As the longstanding dean of the Pulitzer Prizes, Seymour Topping set the highest standard of excellence and integrity for judging and awarding the prizes in journalism and arts and letters, said Dana R. Canedy, the current prize administrator. His vision and leadership as Pulitzer administrator have withstood the test of time and continue to influence the prize-awarding process.

He stopped teaching in 2002. He remained engaged in writing and in international affairs and journalism as a member of the International Press Institute and the Council of Foreign Relations, among other organizations, and was a frequent attendee at events at the AP and the Overseas Press Club well into his 90s.

Born December 11, 1921, in Harlem, New York, Topping was the son of Eastern European Jewish immigrants. He wrote that he developed a fascination with China at a young age and decided at 16 as a high school editor that he wanted to become a newspaper correspondent there.

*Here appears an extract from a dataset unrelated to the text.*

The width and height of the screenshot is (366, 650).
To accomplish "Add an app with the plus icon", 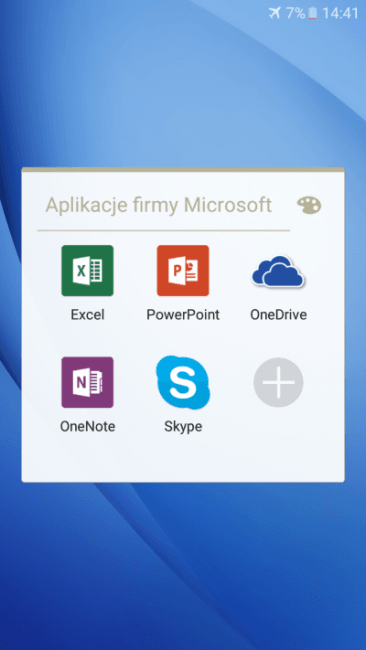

That led him to enroll at the University of Missouri, whose journalism school had connections to China and the Far East, and he graduated in 1943. After serving as a U.S. infantry soldier in the Pacific in World War II, Topping demobilised in the Philippines and began to put his journalist training to work in 1946, first as a part-time stringer and then as a staff reporter in Asia for the International News Service.

From there, he was sent to China and landed a better-paying job with the AP in Shanghai in 1948. Topping covered the pivotal battle of Huai-Hai and then remained in Nanking as diplomats and Nationalist government officials and troops fled the oncoming Red Army.

Topping was there when Mao's forces swept in the night of April 24 and clandestine Communists emerged in the open to seize control of the city. An Agence France-Presse reporter with Topping won a coin toss to telegraph word to his editors first, Topping recalled, but Paris editors held onto his colleague's three-word flash, awaiting details.

Instead, Topping's longer dispatch went out immediately on the AP's wires, after which lines from the city were cut. He had achieved a world beat on the story.